In Marzahn gibt es sogar eine Museumswohnung (musst du mal googeln).


Huckebein  10.05.2013, 12:41

Das Zentrum von Magdeburg ist teilweise auch noch original DDR.

Wo du das her hast, erschließt sich mir nicht.

Sollte denn alles, was Original DDR ist, abgerissen werden? Das ist nirgends passiert und wäre auch verhängnisvoll für die gesamte Stadt gewesen.:)

Ich lebe seit meiner Geburt in Magdeburg und kann nur feststellen (nicht nur ich), dass Magdeburg sich seit der Wende gravierend verändert hat.
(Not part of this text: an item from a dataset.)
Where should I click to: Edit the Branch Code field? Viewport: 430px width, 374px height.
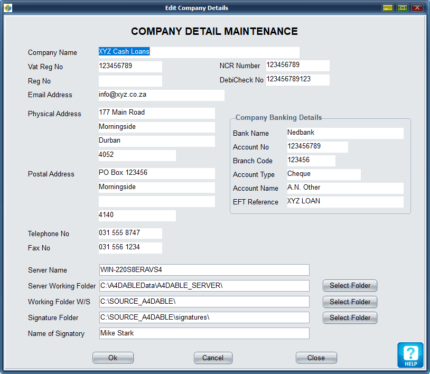(311, 161)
Zum Zentrum von Magdeburg:

Die Originale sind nach der Bombardierung am 16. Januar 1945 stehen gebliebene alte Bürgerhäuser, die aufwändig restauriert und saniert wurden und den Charakter des alten Magdeburg in neuer Ausführung widerspiegeln.

Wenn du die ehemalige Karl-Marx-Str. (jetzt wieder Breiter Weg) meinst, wo die Häuser nicht abgerissen, sondern saniert worden sind, oder die ehemalige Wilhelm-Pick-Allee (Ernst-Reuter-Allee), deren im Sowjetstil gebauten Häuser ebenfalls erhalten wurden (sehr gute Wohnungen übrigens und Blickfang für jeden aus dem Westen (trotz verpöntem "Zuckerbäckerstil" :)), ja, dann ist es noch aus DDR-Zeiten, jedoch saniert.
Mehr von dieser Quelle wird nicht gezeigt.